5 of 6 people found the following review helpful:
1.0 out of 5 stars
hmnn... really?,
By
This review is from: The Six Ways of Atheism: New Logical Disproofs of the Existence of God (Paperback)
This book begins by making some very bold claims, and in a way this is admirable. The author, subtly listed as "a graduate of the university of Cambridge, England" tries to account for his obscurity by claiming that it is simply because of intellectual snobbery that books from people such as him don't get widely recognised. This is a clever but unconvincing disclaimer; the movers and shakers in philosophy are widely known and ridiculously qualified for a reason - and this has nothing to do with snobbery.The ambitious claims in the introduction soon turn into arrogance. The arguments Berg puts forward are unconvincing, and no new ground is broken as the book claims it would. There is constant misuse of the words 'logical' and 'entity' among many others; and it is written in an infuriating quasi-philosophical manner which isn't in the least bit convincing and is bordering on the self-indulgent. The arguments themselves are nothing new, really - anybody with a little bit of common sense could reason them out, so claims of two of them being 'entirely original' are unfounded. The arguments themselves constantly invoke 'logic' to gloss over centuries of valid theological argument - even though nothing about the arguments is logical (they're just set out in a mock-Aquinas style). Berg's concept of God and philosophy, and the often irrelevant name-checks of famous thinkers, are primitive and fundamentally have the essence of a naive student - furthermore, the book is riddled with typos, breaks in flow, clumsy sentences and irrelevant exclamation marks. Why Blackwells priced this at £10 (or even sell it) is beyond me. Even if the very same arguments were presented in a less snotty, more reasonable style and actually WERE acceptable, they would not provide any basis for a belief in atheism. As an atheist and theology student myself I am a little disconcerted that such arguments are branded under the title '...ways of atheism'. A fundamental tenet of the nonbelief system is that the burden of proof lies elsewhere, within the theism camp. This book ignores this, and so ends up looking rather like an idealistic apology - rather like a great number of irrelevant Christian books.
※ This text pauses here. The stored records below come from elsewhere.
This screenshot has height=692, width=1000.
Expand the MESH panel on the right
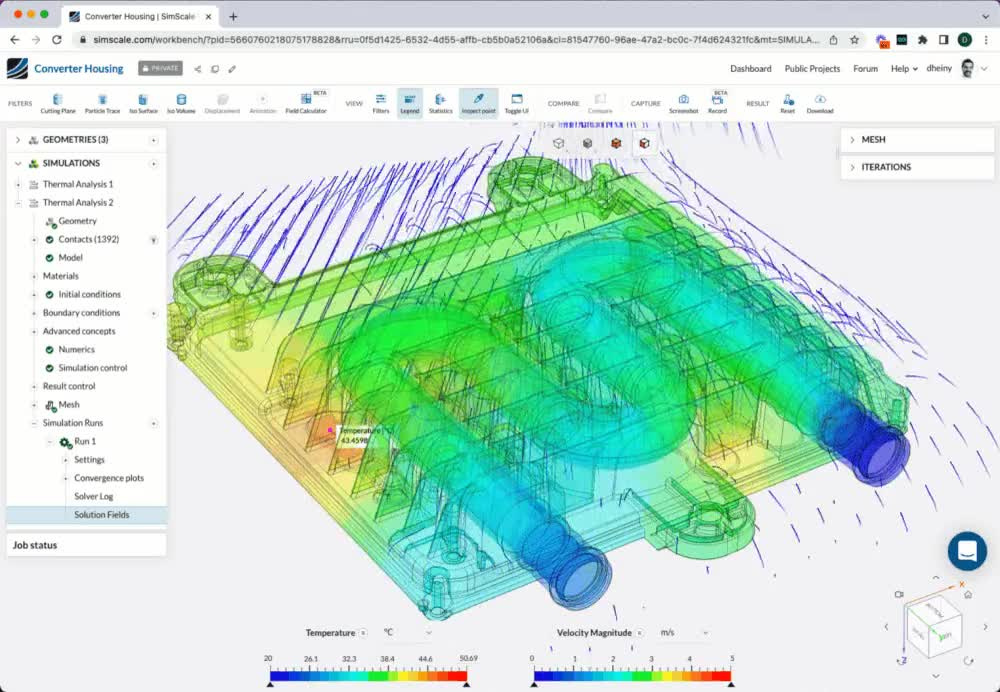851,140
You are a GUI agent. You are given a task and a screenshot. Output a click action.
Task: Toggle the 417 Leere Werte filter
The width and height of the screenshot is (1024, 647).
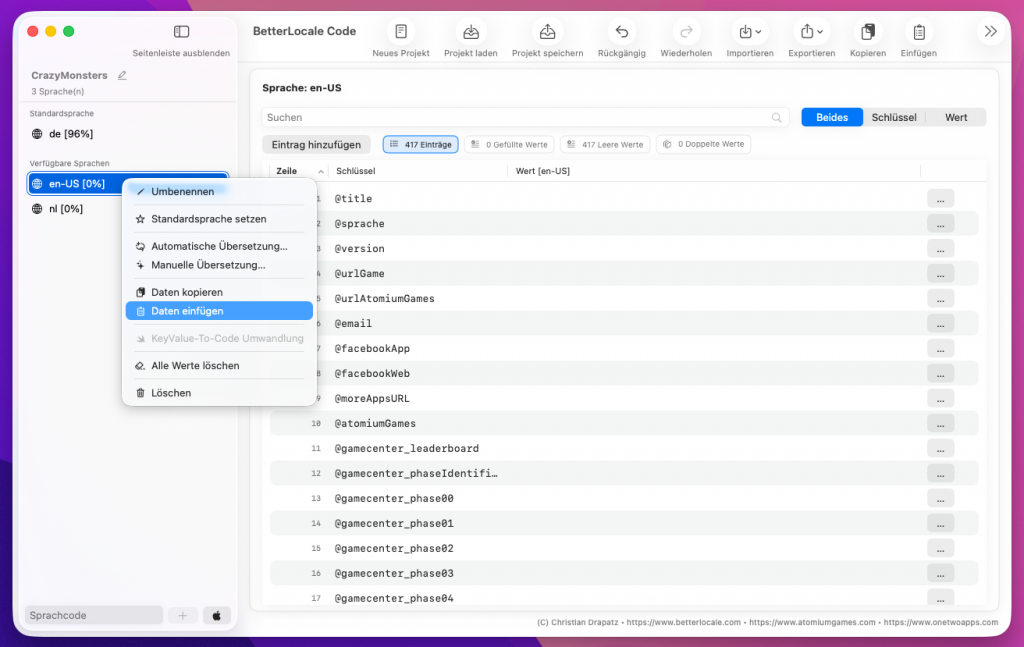(605, 144)
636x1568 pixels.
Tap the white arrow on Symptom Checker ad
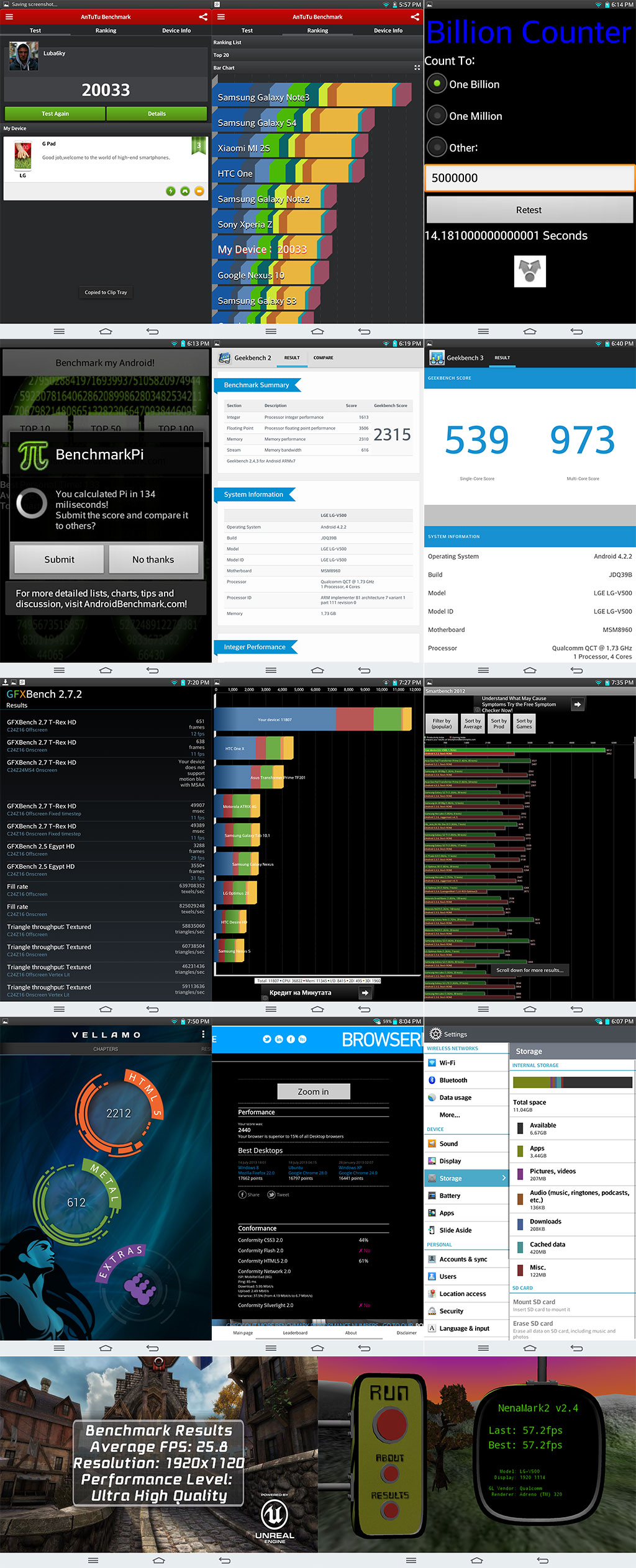(x=577, y=704)
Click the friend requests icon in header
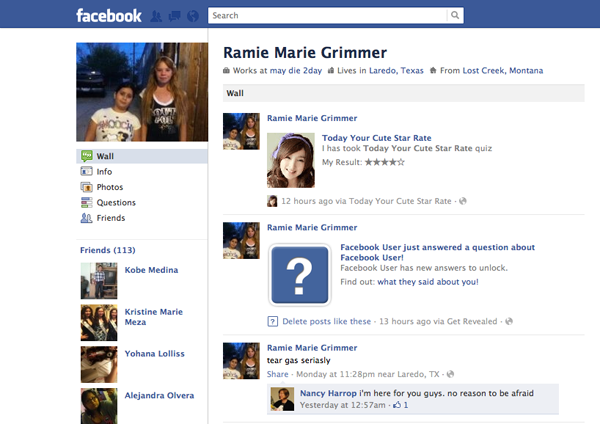This screenshot has width=600, height=424. tap(157, 16)
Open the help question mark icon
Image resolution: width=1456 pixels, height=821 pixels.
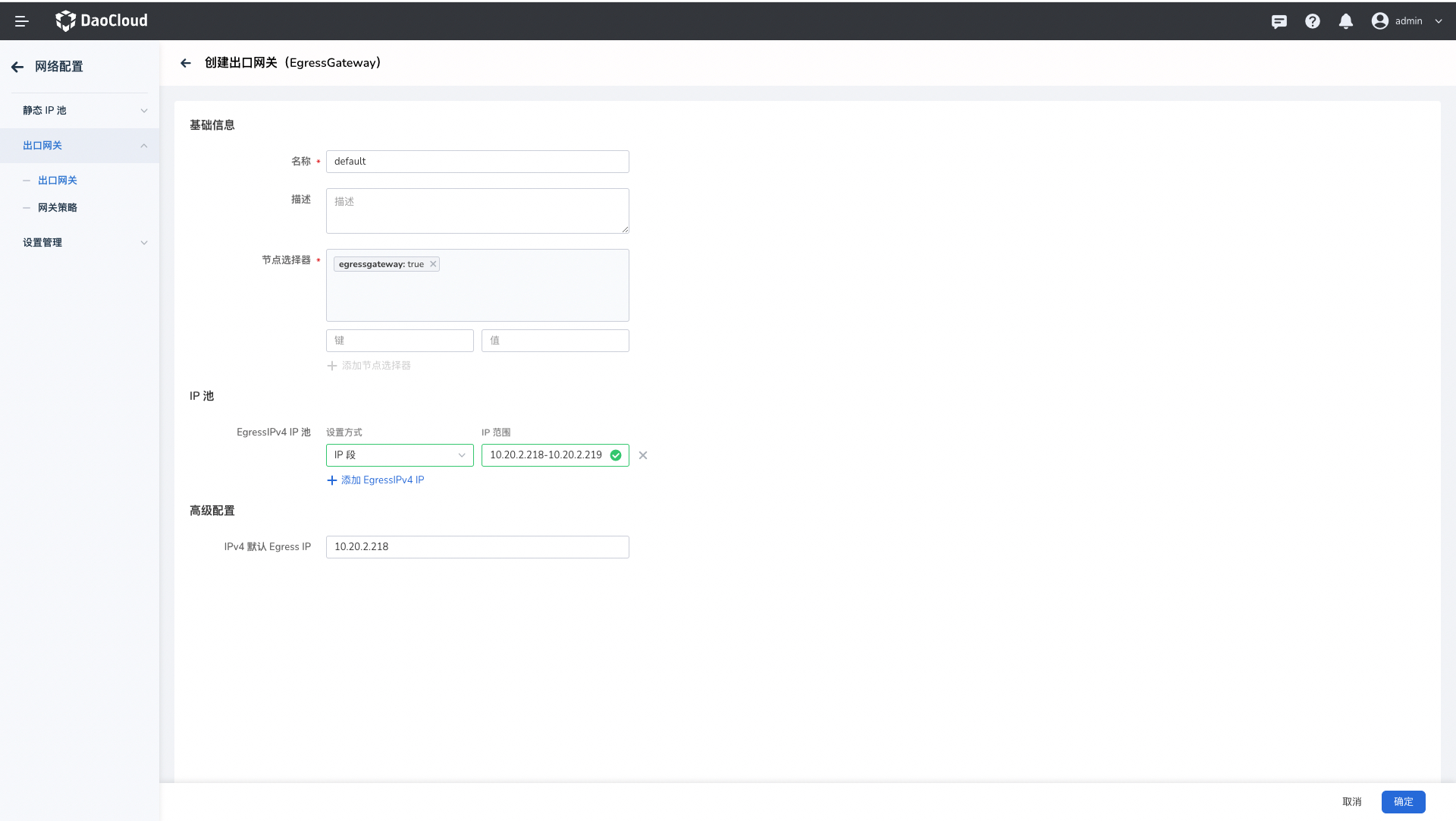1313,21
4 of 5 people found the following review helpful:
5.0 out of 5 stars
Logically logical logic.,
This review is from: The Six Ways of Atheism: New Logical Disproofs of the Existence of God (Paperback)
Geoffrey Berg has written a book providing six succinct but profound arguments for the view that belief in god is contrary to logic.The six arguments are as follows: 1) The aggregate of qualities argument 2) The man and god comprehension gulf argument 3) The 'god has no explanatory value' argument 4) The 'this is not the best possible world' argument 5) The universal uncertainty argument 6) The 'some of god's defining qualities cannot exist' argument The arguments put forward are logical and all contain at least some elements are original. An important and welcome addition to the atheism debate.